トップコラムかつての「長寿の島」はどこに?

かつての「長寿の島」はどこに?

沖縄都市イメージ(宜野湾市)

沖縄はかつて「長寿の島」として世界的に知られていた。伝統的な食文化や、地域の繋(つな)がり、ゆったりとした生活リズムなどが県民の健康を支えていた。しかし近年、ランキングで沖縄は全国下位に沈んでしまっている。
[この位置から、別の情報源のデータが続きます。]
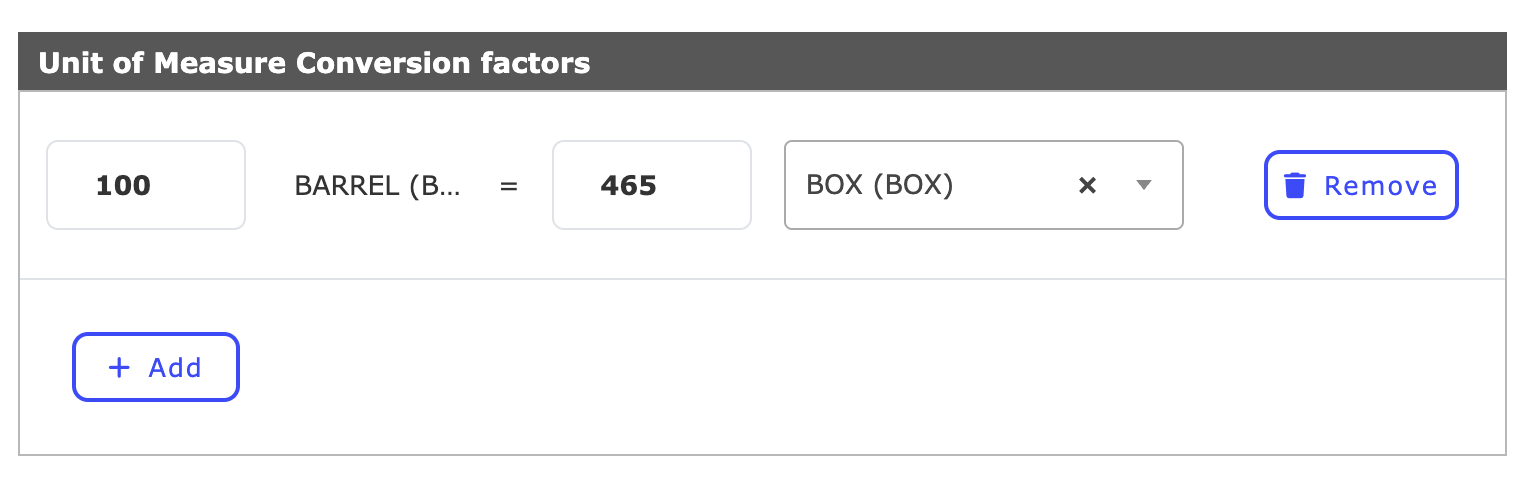The width and height of the screenshot is (1540, 480).
Task: Click the trash can icon on Remove
Action: click(x=1295, y=185)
厚生労働省の調査によると、介護を受けたり寝たきり状態になったりせず通常の生活が送れる「健康寿命」が、2022年は沖縄の男性が71・62歳(全国45位)、女性が74・33歳(同46位)と、深刻だ。一体なぜこれほどまでに悪化してしまったのか。県内の医師や大学教授らの分析によると、この背景には、生活スタイルの大きな変化があるという。

戦前・戦中の沖縄県民の主食は、食物繊維の豊富なイモ類などで、低カロリー・低糖質・低脂質な食生活だった。しかし戦後の米軍統治を経て、米国文化の影響が色濃く残った。このためファストフードや加工食品の普及が進み、かつての野菜中心の食事は姿を消していったというのだ。加えて、車社会の進展により、歩いたり体を動かしたりする機会が減り、運動不足も慢性化しているという。

実際に、筆者が沖縄に赴任したばかりの頃、友人が、家から数百メートル先のコンビニに車で出掛けようとしたのを見て衝撃を受けた経験がある。だが気付けば、今は筆者もすぐに車を使うようになっていた(笑)。「沖縄県民は歩かない」ことが、一種の「県民あるある」として定着してしまっているのだ。

かつての長寿の秘訣(ひけつ)は、長い年月をかけて培われてきた沖縄の伝統的な生活スタイルが根底にあった。それらの原点に立ち返り、地域ぐるみで健康を支える取り組みを進めていくことでかつての「長寿の島」の名にふさわしい未来を取り戻すことができるのかもしれない。